Content starts

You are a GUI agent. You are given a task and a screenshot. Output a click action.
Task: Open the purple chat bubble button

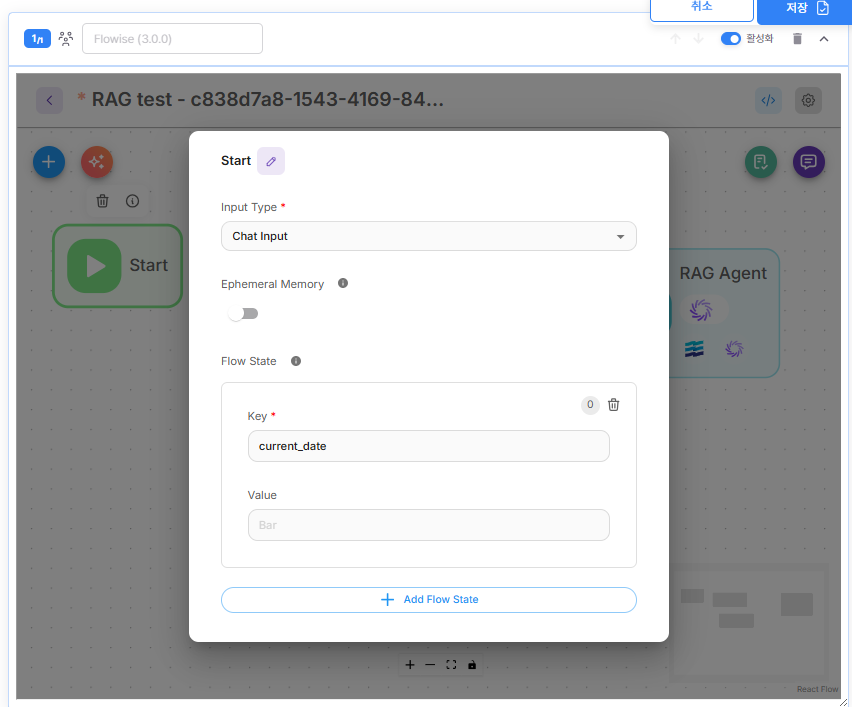click(809, 162)
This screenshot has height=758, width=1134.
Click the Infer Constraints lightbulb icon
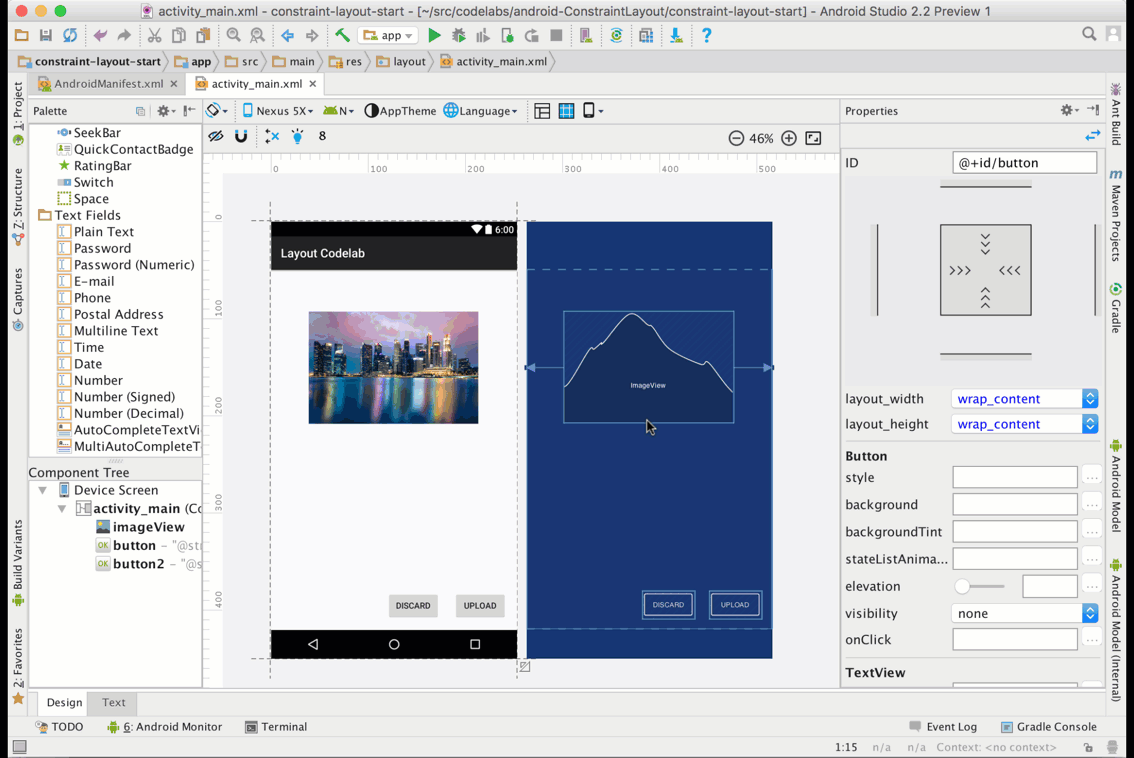[297, 136]
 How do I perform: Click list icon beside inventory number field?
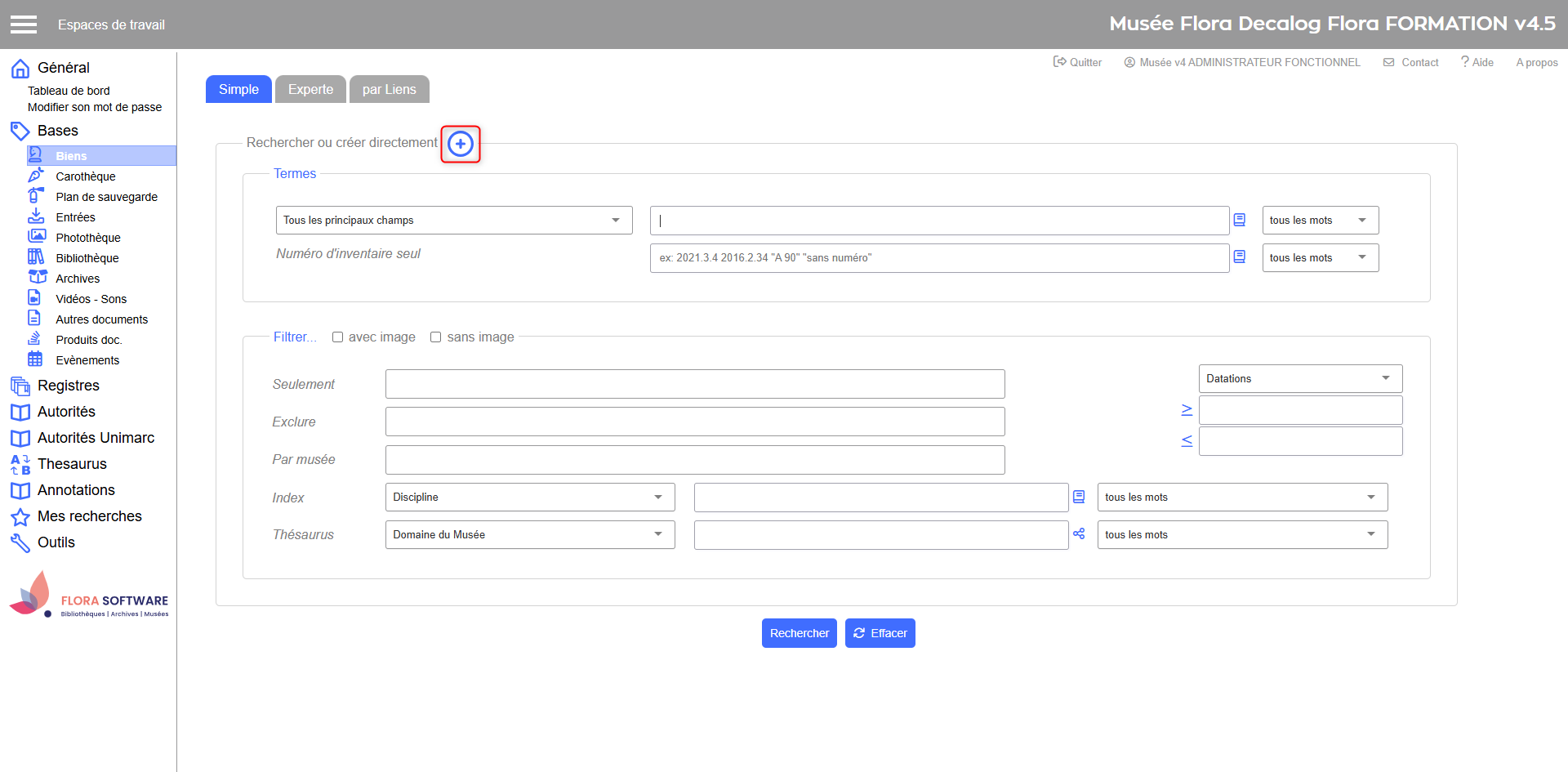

Content ends

INSTRUCTIONS FOR THE TASK: Please show every line above that includes the word "screenshot".

OUTPUT OF THE EXERCISE:
You are a GUI agent. You are given a task and a screenshot. Output a click action.
This screenshot has height=758, width=1134.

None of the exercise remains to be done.